“I shot an arrow in the air, where it lands, I know now where” – I dont know where this quote came from, but I remember doing this when I was a kid. In retrospect, standing in the wide-open and releasing a projectile straight up, only to watch it fall back to earth and embed itself in the ground next to you; is a wonder. And something you should never really admit to.
Straight lines. I have decided not to tempt fate or the temperatures in the low desert by driving poor Ranger Rick through Vegas in mid July. Rather, we are going north through Wyoming and on to Cali through the Sierra Nevadas.
As I ponder the Google map, I can sort of imagine what the pioneers must have seen when first they looked out the windshields of their covered wagons. 1000 miles of straight, all the way to the coast. And all on one interstate.
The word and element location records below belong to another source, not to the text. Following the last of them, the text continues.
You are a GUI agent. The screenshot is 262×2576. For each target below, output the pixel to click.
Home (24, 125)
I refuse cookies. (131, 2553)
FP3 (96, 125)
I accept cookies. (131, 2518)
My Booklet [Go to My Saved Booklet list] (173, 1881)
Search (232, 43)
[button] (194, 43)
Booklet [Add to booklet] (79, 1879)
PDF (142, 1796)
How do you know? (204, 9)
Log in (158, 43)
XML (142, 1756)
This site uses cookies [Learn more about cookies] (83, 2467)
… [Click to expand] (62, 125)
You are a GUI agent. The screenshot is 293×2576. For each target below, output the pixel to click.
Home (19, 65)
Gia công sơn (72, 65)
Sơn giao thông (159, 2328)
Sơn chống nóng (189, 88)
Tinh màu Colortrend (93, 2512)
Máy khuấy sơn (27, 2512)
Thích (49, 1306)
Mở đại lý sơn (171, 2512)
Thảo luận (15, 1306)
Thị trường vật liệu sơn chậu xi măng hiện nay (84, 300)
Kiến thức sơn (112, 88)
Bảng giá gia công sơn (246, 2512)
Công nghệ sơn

Sheesh.
I shot an Arrow into the air
It fell to earth I know not where,
For so swiftly it flew, the sight
Could not follow it in its flight.
I breath’d a Song into the air
It fell to earth, I know not where.
For who has sight so keen and strong
That it can follow the flight of a song?
Long, long afterward in an oak
I found the Arrow still unbroke;
And the Song from begining to end
I found again in the heart of a friend.
- Henry Wadsworth Longfellow, 1946
It was actually a blowgun, and the darts landed upon the roof of your neighbor.